SELECTED TEXT:

^^^^^^^^

A.I. Can Now Self-Reproduce.
There are a bunch of questions next to or adjacent to general artificial intelligence
that have not gotten enough alarm because, in fact, there’s a crowding out of mindshare.
I think that we don’t really appreciate how rare the concept of selection is in the
machines and creations that we make.
So in general, if I have two cars in the driveway I don’t worry that if the moon is in the
right place in the sky and the mood is just right that there’ll be a third car at a
later point, because in general I have to go to a factory to get a new car.
I don’t have a reproductive system built into my sedan.
Now almost all of the other physiological systems—what are there, perhaps 11?—have
So my car has a brain, so it’s got a neurological system.
It’s got a skeletal system in its steel, but it lacks a reproductive system.So you
could ask the question: are humans capable of making any machines that are really self-replicative?

^^^^^^^^

REQUIREMENTS:
1. In the passage on A.I. self-reproduction, which system does the sedan lack?
2. Please extract the part of the A.I. self-reproduction passage that begins at the words "I think that" and stops after "a neurological system.".

INFORMATION PROVIDED:
^^^^^^^^

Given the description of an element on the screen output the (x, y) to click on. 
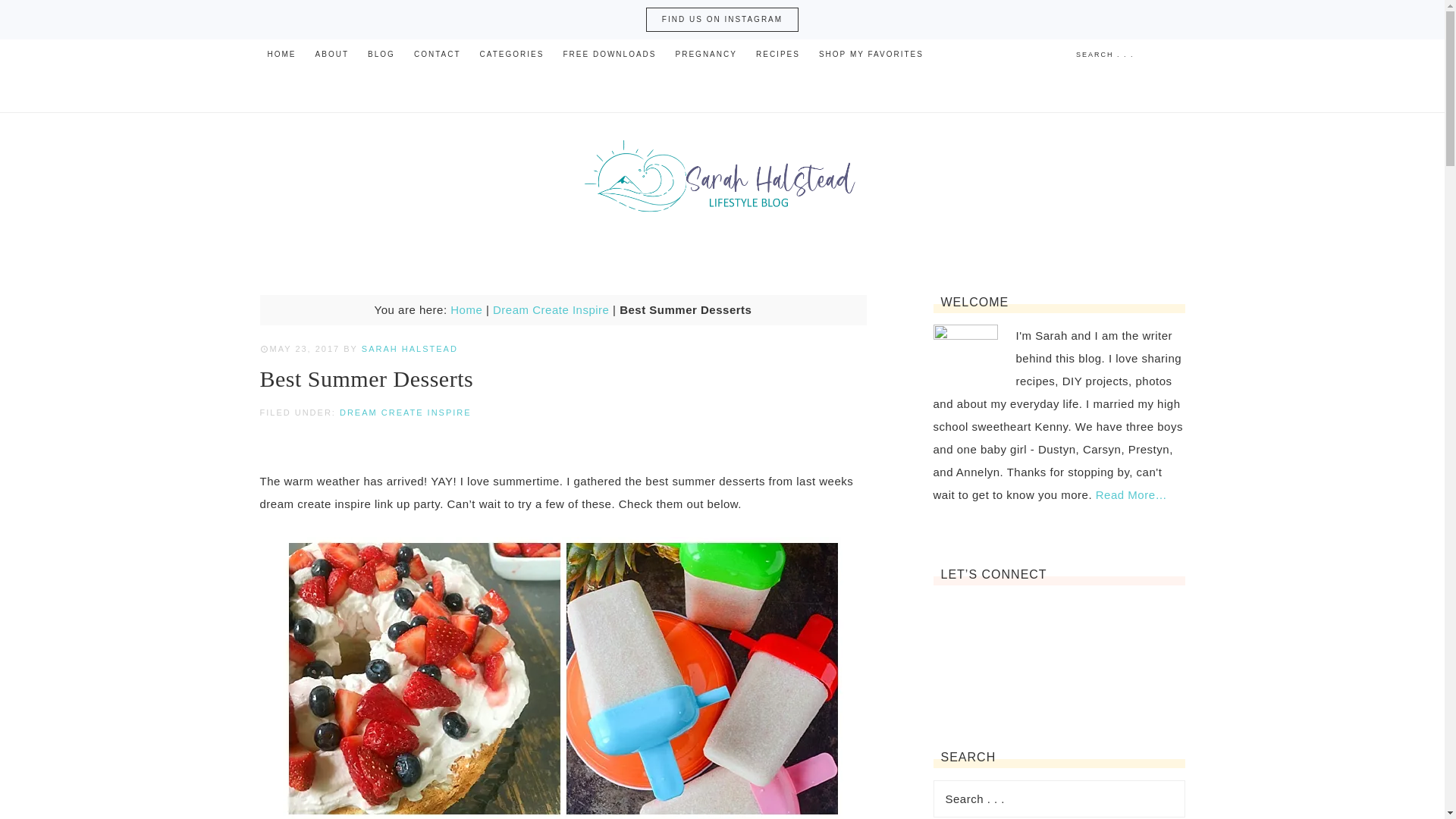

^^^^^^^^

ANSWERS TO THE TASKS:
1. A reproductive system.

2.
I think that we don’t really appreciate how rare the concept of selection is in the
machines and creations that we make.
So in general, if I have two cars in the driveway I don’t worry that if the moon is in the
right place in the sky and the mood is just right that there’ll be a third car at a
later point, because in general I have to go to a factory to get a new car.
I don’t have a reproductive system built into my sedan.
Now almost all of the other physiological systems—what are there, perhaps 11?—have
So my car has a brain, so it’s got a neurological system.